Enquanto igrejas protestantes e católicas sofrem queda no número de membros e fechamentos de congregações, novas mesquitas, templos budistas e hindus, e sinagogas estão sendo abertas no país.
No início dos anos 1990, católicos e protestantes somavam juntos 57 milhões de pessoas na Alemanha.
Hoje, o cenário é bem diferente. Cerca de 36,6 milhões de pessoas pertencem à Igreja Católica ou Protestante. O número representa 44% da população.
Os templos fechados são transformados pelos novos donos em espaços culturais, cafés, restaurantes, centros esportivos e até baladas.
Milhões de muçulmanos vivem no país
Impulsionados por imigrantes da Índia e da Síria, a fé islâmica, budista e hindu cresceram nos últimos anos.
Por exemplo, mais de 5,3 milhões de muçulmanos vivem no país, de acordo com dados de 2020 do Escritório Federal de Migração e Refugiados da Alemanha.
Como resultado, novos locais de cultos estão sendo construídos.
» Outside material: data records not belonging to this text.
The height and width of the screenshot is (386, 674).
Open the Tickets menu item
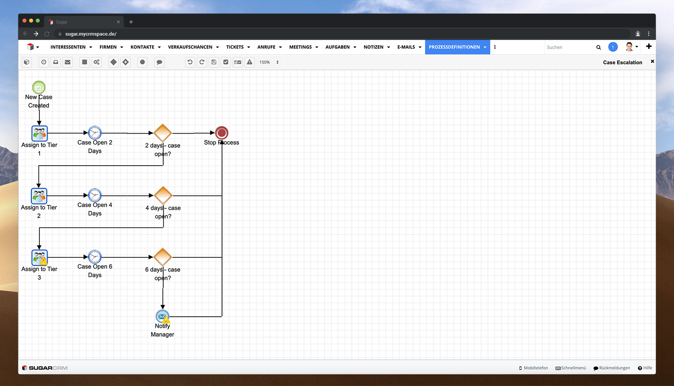[235, 47]
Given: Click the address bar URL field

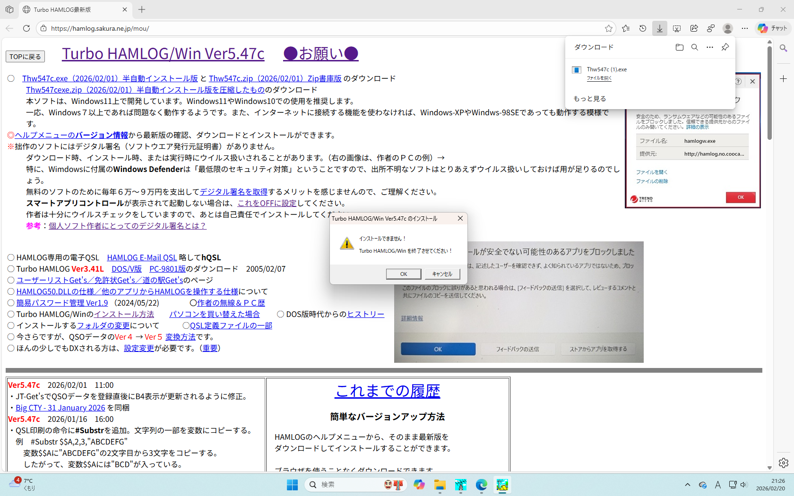Looking at the screenshot, I should 321,28.
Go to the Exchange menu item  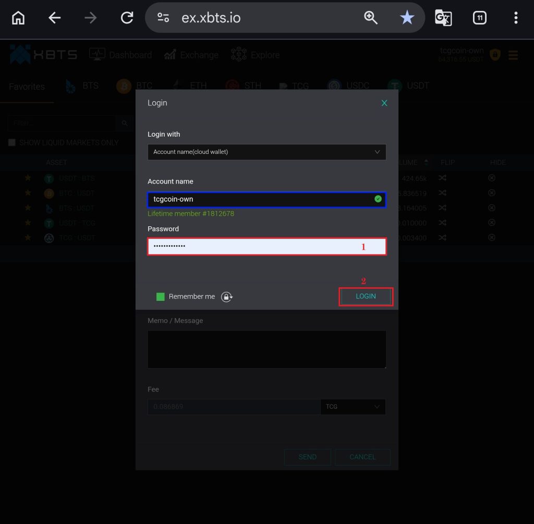click(191, 55)
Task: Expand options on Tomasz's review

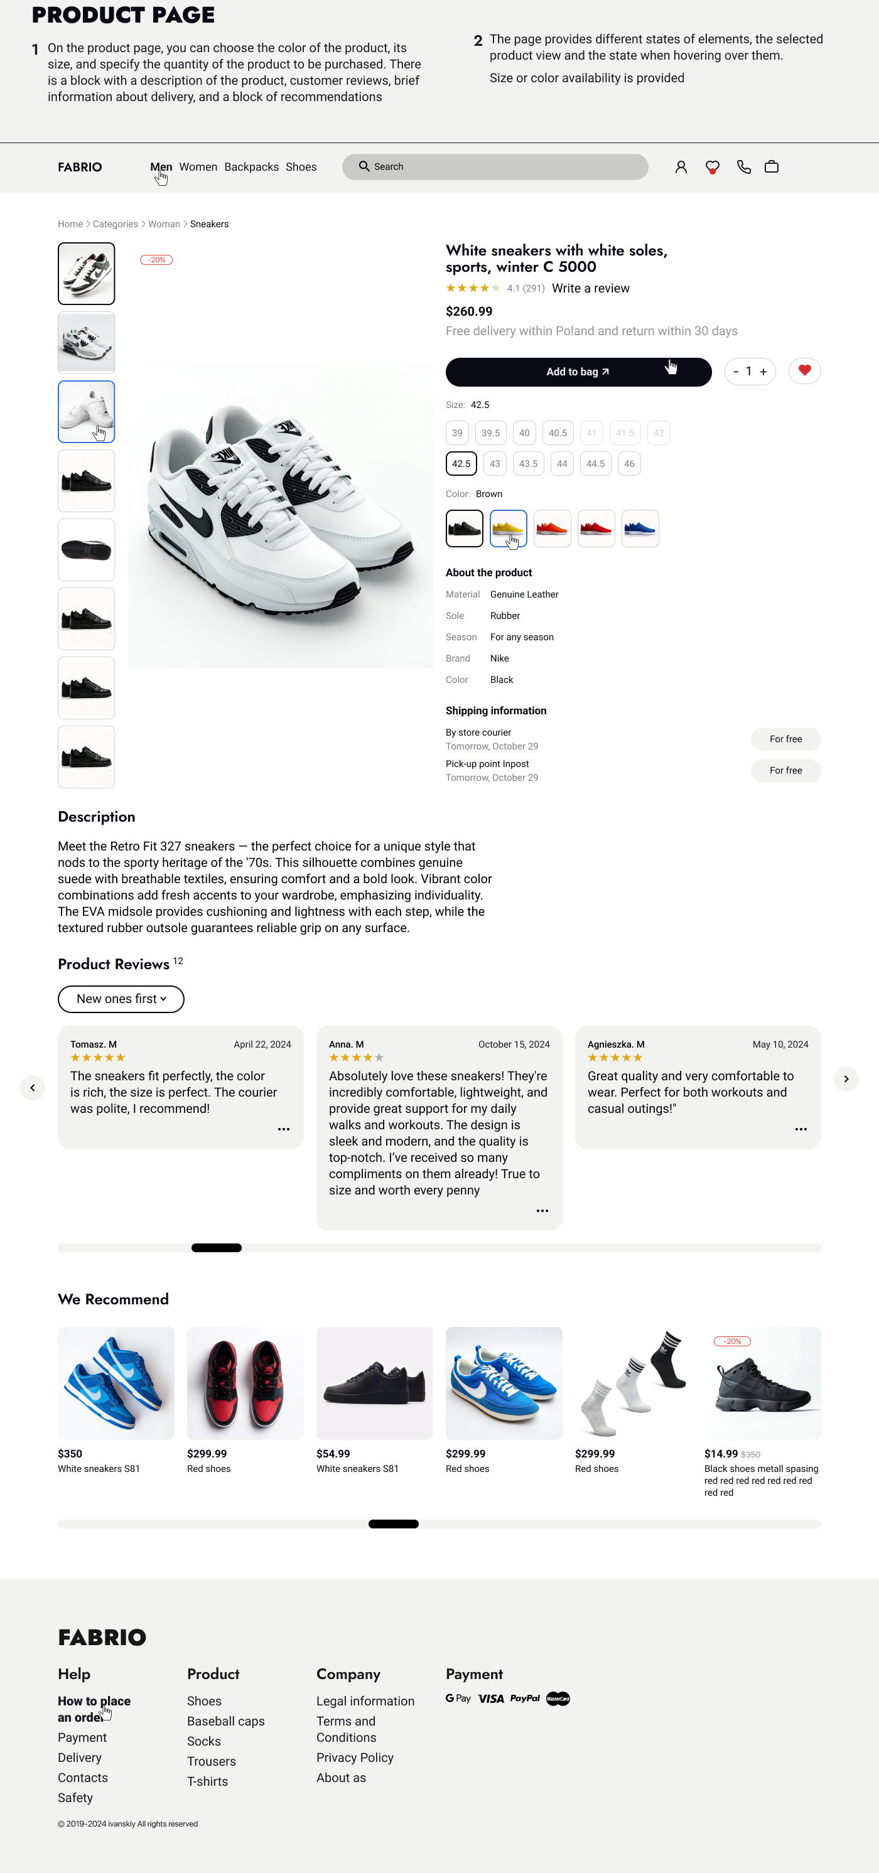Action: pos(284,1129)
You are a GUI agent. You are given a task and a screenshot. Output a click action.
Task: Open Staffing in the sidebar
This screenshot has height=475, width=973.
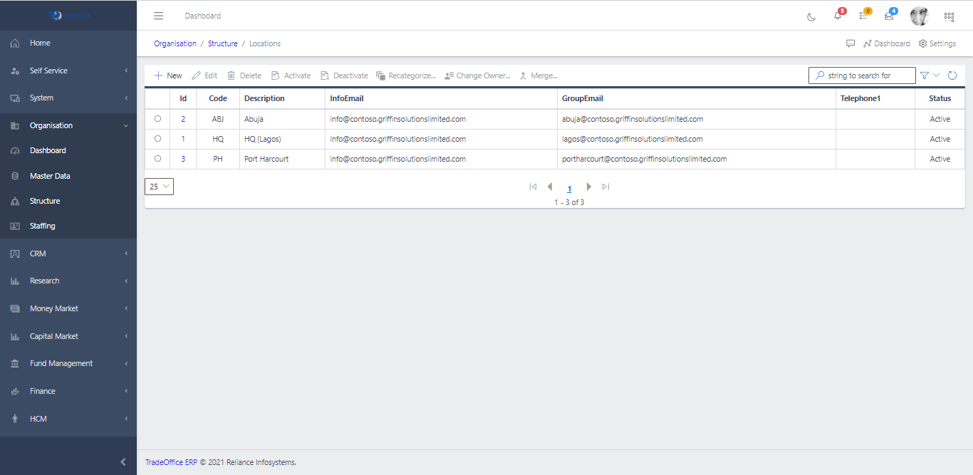[42, 226]
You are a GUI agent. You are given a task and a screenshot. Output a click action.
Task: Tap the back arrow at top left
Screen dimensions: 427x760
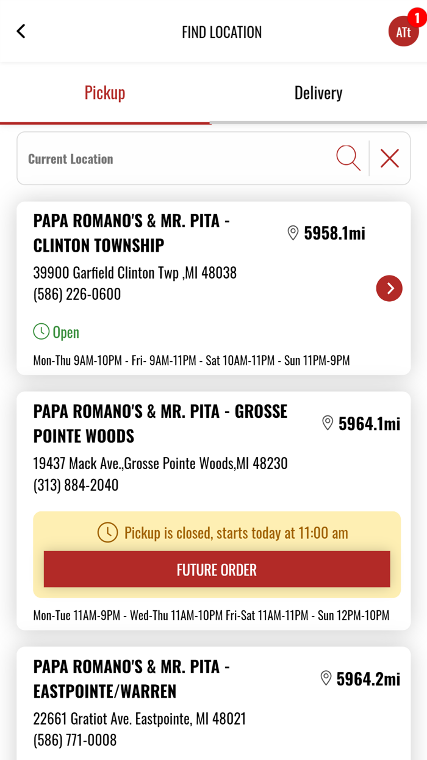point(21,31)
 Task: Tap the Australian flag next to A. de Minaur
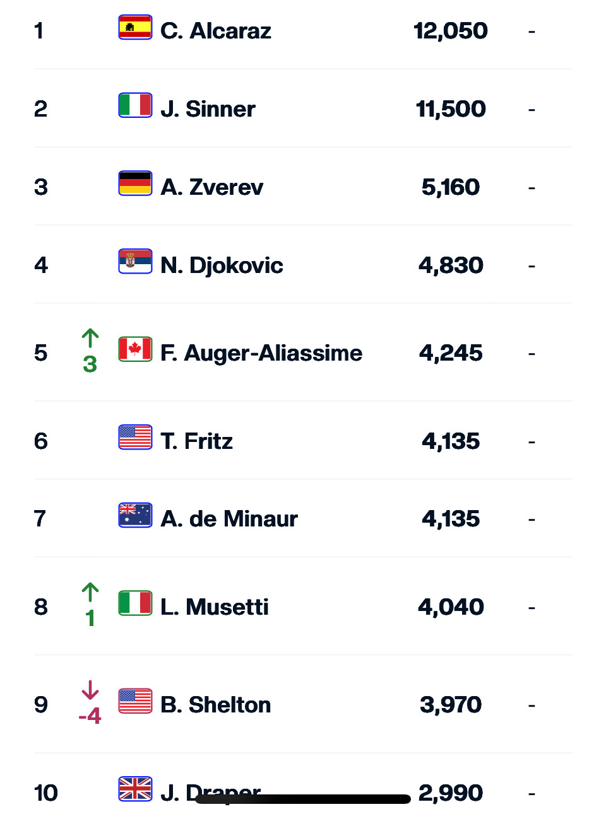(x=135, y=515)
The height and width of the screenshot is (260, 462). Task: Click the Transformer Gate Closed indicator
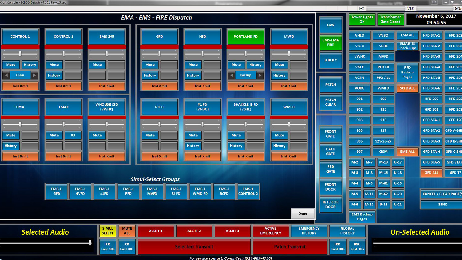pyautogui.click(x=390, y=19)
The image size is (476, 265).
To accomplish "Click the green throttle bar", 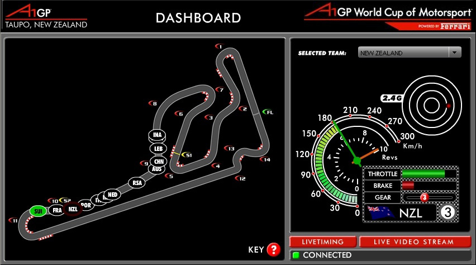I will click(423, 174).
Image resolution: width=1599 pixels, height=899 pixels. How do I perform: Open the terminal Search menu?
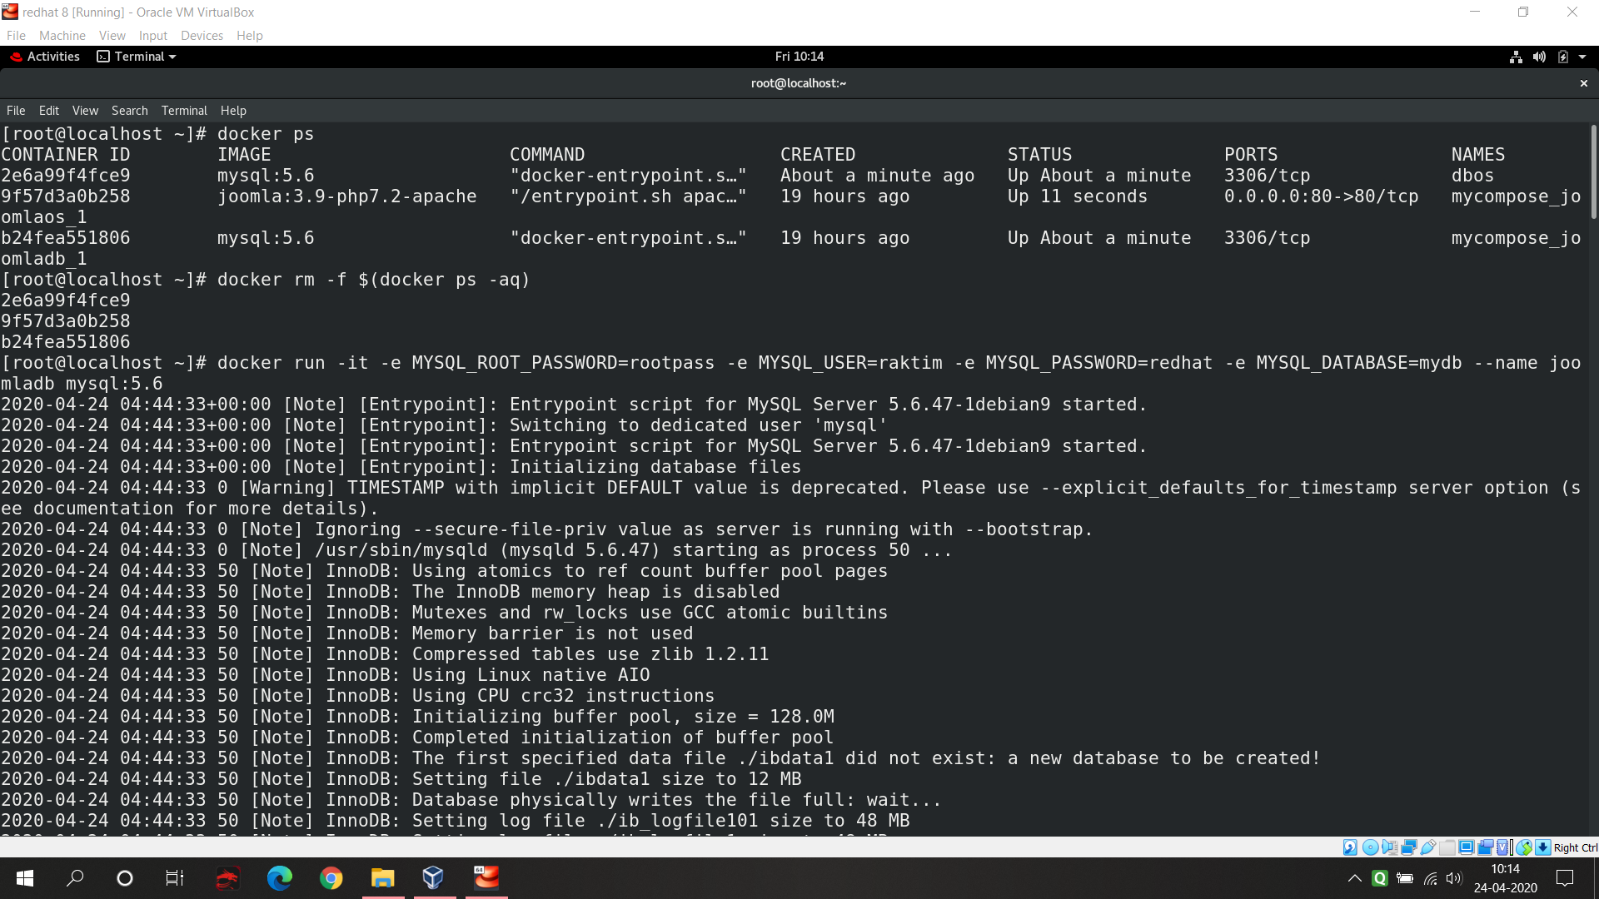point(129,111)
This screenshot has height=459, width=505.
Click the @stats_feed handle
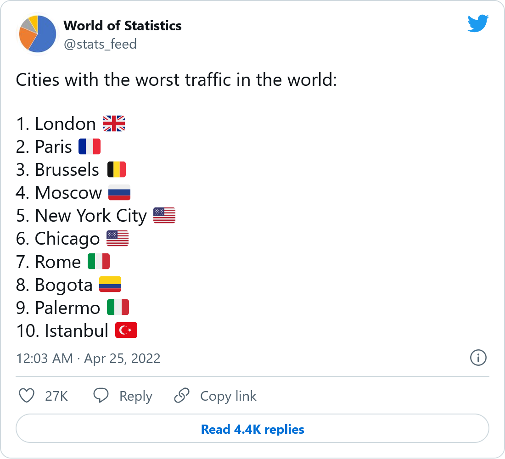[x=100, y=44]
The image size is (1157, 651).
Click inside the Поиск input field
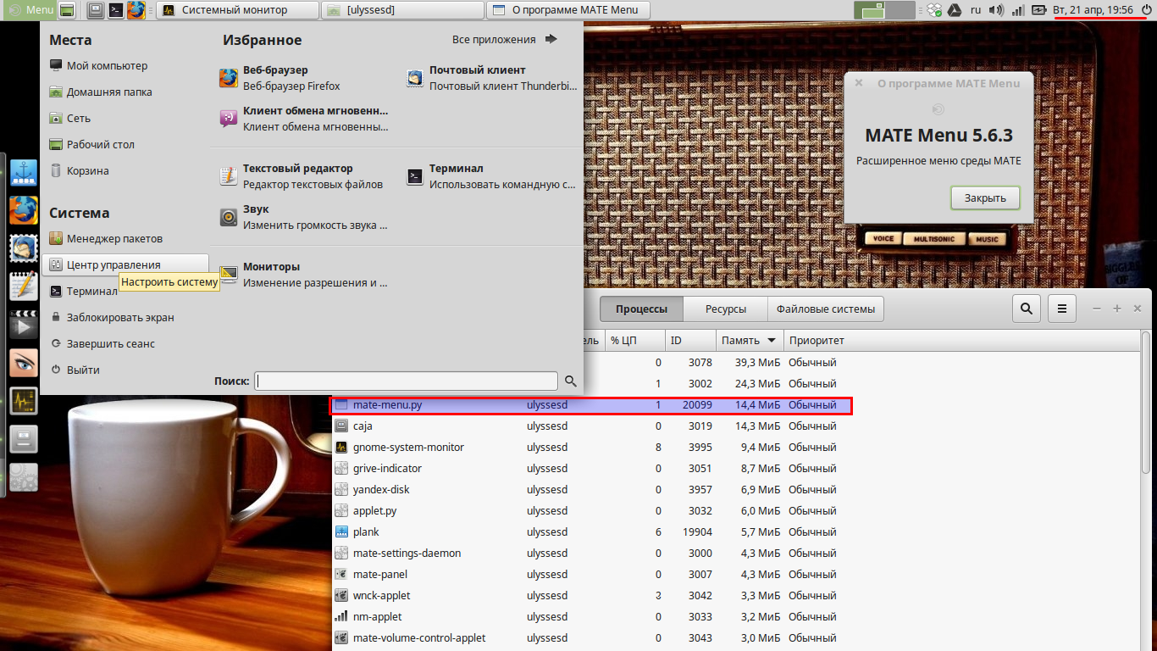pyautogui.click(x=407, y=380)
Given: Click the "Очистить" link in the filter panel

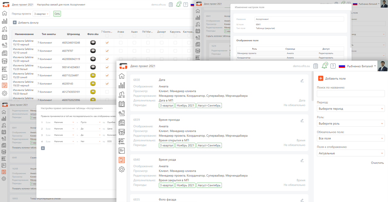Looking at the screenshot, I should 377,163.
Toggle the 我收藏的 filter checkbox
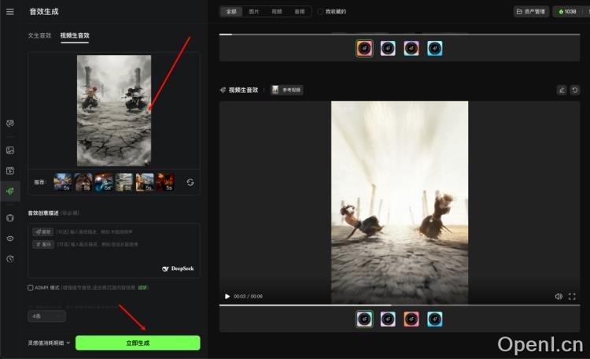Viewport: 590px width, 359px height. pyautogui.click(x=320, y=12)
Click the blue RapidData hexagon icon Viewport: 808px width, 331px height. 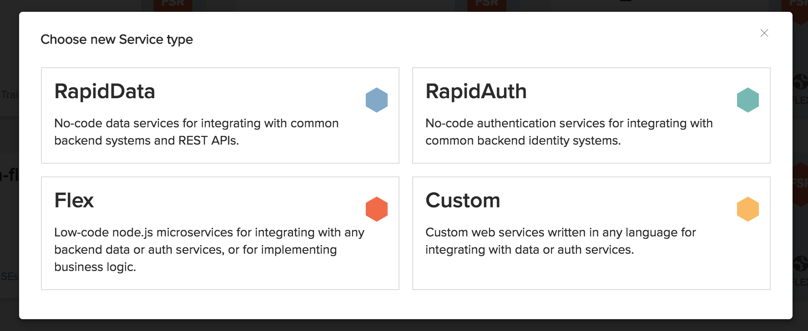377,100
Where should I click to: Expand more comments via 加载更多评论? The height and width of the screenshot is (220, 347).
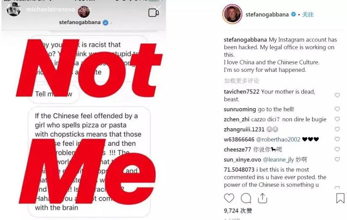pos(241,81)
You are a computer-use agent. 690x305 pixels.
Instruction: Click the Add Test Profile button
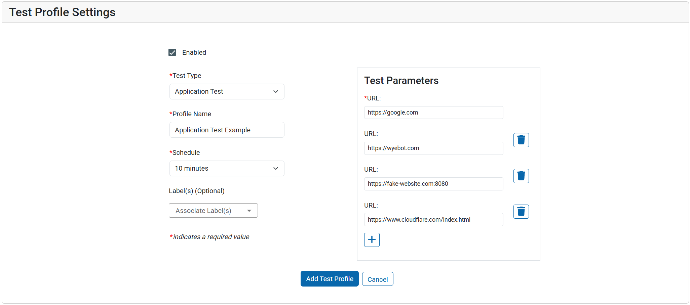pos(329,279)
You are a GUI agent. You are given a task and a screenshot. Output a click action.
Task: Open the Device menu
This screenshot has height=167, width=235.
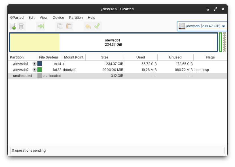click(x=58, y=18)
Na capital Berlim, freiras budistas inauguraram um novo templo em 2024. Atualmente, há cerca de 20 mosteiros budistas em todo o país.
Também em Berlim, onde moram mais de 41 mil indianos, o maior templo hindu da Alemanha será inaugurado em junho deste ano.
Outras cidades – como Frankfurt, Colônia, Hamburgo e Munique – também contam com diversos pequenos templos hindus.
A comunidade muçulmana Ahmadiyya, que se originou no Paquistão, também abre várias mesquitas todos os anos na Alemanha. A última construção foi inaugurada em dezembro do ano passado.
Já a União Turco-Islâmica para Assuntos Religiosos (DITIB) mantém 862 mesquitas na nação.
Novas sinagogas também estão sendo abertas. Uma congregação judaica foi inaugurada em Magdeburgo em 2023 e em Potsdam em 2024. Hoje, há sinagogas em todas as capitais dos estados alemães.
Cristãos ortodoxos em crescimento
Por outro lado, o número de cristãos ortodoxos também está crescendo na Alemanha. Em 2024, a "Paróquia de São Pedro e Paulo" foi inaugurada na cidade de Butzbach. A maioria dos membros são cristãos com raízes da Síria.
Além das novas construções, muitas congregações ortodoxas — síria, grega, russa, romena ou sérvia — estão ocupando prédios de igrejas que foram fechadas por todo o país.